Required task: Render the stretch of the listing below, from the line containing "Start voice search" through the line containing "point(36,134)", as a two-column CSV with the headers text and answer. Put each text and its answer on one row, with every field in double quotes and line breaks replaced by spaces.

--- start ---

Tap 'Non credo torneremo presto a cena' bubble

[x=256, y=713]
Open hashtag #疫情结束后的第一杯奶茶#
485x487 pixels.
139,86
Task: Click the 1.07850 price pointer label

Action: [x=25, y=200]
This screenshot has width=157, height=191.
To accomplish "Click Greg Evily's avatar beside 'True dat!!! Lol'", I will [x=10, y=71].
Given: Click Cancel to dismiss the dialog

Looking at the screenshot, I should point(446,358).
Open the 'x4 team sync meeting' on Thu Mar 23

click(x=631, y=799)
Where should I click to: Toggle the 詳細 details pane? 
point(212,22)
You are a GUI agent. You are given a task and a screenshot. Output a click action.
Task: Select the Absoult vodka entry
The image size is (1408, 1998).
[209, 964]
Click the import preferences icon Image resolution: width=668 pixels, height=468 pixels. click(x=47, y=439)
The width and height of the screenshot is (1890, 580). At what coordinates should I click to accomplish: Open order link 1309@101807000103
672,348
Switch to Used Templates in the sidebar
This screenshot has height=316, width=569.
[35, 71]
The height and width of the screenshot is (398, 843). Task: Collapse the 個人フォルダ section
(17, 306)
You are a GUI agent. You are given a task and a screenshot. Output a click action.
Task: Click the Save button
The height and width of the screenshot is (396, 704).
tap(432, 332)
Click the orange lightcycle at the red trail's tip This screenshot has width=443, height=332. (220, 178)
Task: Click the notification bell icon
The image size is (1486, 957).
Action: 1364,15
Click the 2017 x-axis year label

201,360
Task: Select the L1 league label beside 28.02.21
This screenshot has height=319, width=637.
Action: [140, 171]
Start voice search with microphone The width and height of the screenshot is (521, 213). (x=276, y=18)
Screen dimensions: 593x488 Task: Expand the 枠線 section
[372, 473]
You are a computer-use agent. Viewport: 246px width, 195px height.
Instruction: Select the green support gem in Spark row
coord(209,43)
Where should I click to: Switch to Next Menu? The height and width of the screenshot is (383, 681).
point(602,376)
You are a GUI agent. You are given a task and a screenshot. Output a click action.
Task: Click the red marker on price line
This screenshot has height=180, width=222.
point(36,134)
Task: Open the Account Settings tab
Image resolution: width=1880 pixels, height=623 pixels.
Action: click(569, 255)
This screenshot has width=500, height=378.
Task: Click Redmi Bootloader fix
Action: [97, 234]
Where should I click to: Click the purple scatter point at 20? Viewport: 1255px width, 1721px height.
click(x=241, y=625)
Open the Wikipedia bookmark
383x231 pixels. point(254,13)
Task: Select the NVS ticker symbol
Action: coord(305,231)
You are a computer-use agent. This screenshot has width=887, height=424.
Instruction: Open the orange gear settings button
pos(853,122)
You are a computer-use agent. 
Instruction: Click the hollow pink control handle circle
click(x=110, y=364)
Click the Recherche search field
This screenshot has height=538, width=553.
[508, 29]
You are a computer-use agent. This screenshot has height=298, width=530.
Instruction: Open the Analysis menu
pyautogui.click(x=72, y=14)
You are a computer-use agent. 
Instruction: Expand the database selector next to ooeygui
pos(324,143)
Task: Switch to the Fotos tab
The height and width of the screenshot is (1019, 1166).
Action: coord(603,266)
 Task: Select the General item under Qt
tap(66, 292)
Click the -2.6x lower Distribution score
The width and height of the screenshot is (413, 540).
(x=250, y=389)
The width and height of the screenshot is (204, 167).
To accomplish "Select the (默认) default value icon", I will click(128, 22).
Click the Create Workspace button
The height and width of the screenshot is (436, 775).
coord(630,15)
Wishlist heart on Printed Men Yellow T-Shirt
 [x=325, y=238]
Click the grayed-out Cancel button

--- end ---

Response to this exercise:
text,answer
"Start voice search with microphone The width and height of the screenshot is (521, 213).","(x=276, y=18)"
"Screen dimensions: 593x488 Task: Expand the 枠線 section","[372, 473]"
"You are a computer-use agent. Viewport: 246px width, 195px height. Instruction: Select the green support gem in Spark row","coord(209,43)"
"Where should I click to: Switch to Next Menu? The height and width of the screenshot is (383, 681).","point(602,376)"
"You are a GUI agent. You are given a task and a screenshot. Output a click action. Task: Click the red marker on price line This screenshot has height=180, width=222.","point(36,134)"